Working out from the inside out
Saturday, August 06, 2016
I always feel guilty coming back here to share after i fall off "the wagon." But after reading my last blog post i actually can say even after that failing at eating well and working out i have at least made progress in some of my mental health goals. I did actually follow through and find a therapist who i feel is a good fit for me. After only one appointment, she had great insight into my mind and what i need to strive for to find myself again. Coming to grips with how serious my depression has become has not been easy for me. I get so used to feeling bad all the time that i have become comfortable with it. I think though, as i work on myself inside, my outside will start to follow. She thinks, and i agree, that i wont find success in weight loss until i work on healing some first. Its a little disheartening, but trying and failing over and over again with losing weight at this point is only pulling me further down. Maybe after i find some tools for coping with the stress that makes me want to binge and overeat will give me strength to finally make some real progress with weight loss.
As i drove last night doing my deliveries, i felt compelled to turn off the radio and drive in silence a while. I spoke with God and came clean about the sin i have been struggling with. I havent been a very warm or loving wife and mother. I have hurt my family. I havent had patience with my husband and have held him responsible for my own mistakes. Also not easy to face and confess. I have this emptiness inside me that i keep trying to fill up, and nothing here in the world is enough to fill it. I need Him. His grace. His love. His forgiveness. He will make me brave. He will give me willpower. But first i have to be willing to get out of my own way.

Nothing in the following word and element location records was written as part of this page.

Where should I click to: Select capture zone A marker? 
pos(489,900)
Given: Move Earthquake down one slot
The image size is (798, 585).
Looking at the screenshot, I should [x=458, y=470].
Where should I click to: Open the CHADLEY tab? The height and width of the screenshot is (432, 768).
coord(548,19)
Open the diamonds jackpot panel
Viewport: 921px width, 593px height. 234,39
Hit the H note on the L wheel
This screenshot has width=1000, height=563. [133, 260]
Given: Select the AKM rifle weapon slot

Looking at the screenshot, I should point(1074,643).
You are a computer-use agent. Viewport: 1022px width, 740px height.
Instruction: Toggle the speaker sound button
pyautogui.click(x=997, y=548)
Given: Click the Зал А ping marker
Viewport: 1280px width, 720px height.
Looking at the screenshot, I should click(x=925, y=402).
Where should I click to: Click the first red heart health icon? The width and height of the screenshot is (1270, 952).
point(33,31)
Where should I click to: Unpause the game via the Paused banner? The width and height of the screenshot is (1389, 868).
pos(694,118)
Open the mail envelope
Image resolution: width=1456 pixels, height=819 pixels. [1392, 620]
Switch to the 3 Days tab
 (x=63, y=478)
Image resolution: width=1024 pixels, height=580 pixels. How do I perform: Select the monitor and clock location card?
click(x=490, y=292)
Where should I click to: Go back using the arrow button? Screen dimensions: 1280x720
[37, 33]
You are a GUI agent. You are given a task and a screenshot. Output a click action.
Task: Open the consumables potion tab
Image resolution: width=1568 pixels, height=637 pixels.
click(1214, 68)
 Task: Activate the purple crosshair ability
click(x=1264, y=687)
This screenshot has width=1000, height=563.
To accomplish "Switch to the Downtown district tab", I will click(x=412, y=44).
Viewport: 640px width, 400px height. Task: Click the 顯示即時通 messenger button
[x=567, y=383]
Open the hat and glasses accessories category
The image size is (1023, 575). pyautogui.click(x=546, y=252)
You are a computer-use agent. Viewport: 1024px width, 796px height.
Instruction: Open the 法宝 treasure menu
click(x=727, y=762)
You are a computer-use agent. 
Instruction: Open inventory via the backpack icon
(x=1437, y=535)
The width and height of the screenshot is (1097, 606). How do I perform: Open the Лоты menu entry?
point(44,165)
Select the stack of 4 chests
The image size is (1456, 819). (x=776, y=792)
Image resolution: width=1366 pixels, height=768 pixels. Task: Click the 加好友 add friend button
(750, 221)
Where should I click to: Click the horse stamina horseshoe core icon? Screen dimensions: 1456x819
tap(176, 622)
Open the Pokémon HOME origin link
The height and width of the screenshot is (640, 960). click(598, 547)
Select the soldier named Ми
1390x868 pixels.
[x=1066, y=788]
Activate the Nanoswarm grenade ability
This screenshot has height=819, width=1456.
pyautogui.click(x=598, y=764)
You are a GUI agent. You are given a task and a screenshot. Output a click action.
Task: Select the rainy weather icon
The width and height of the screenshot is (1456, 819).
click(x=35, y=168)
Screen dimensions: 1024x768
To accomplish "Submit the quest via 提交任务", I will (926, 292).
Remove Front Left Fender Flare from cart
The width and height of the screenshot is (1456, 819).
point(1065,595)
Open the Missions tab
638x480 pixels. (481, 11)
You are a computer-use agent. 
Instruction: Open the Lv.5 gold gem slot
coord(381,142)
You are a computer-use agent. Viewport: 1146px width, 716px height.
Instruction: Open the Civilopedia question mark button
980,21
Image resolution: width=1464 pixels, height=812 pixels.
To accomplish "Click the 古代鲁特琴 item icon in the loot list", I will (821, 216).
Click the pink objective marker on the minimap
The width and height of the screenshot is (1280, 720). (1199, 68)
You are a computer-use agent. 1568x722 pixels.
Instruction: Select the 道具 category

He told me that I need to go to my husband and take back some of the demands i put on him. Demands that in hindsight are too much for any human being to bear. Im so afraid to do this because i fear i will be rejected by my husband. Its not the first time ive apologized and tried to make things different, and in the past i have failed. It wouldnt surprise me if he didnt really take me seriously. I kind of deserve it. But i have to just say it and be ok with however he reacts.
Im so tired of fighting. Im there, ive hit some kind of end. I'm giving these things to Jesus. So much fear. So much bitterness. So much anger. Lord help me.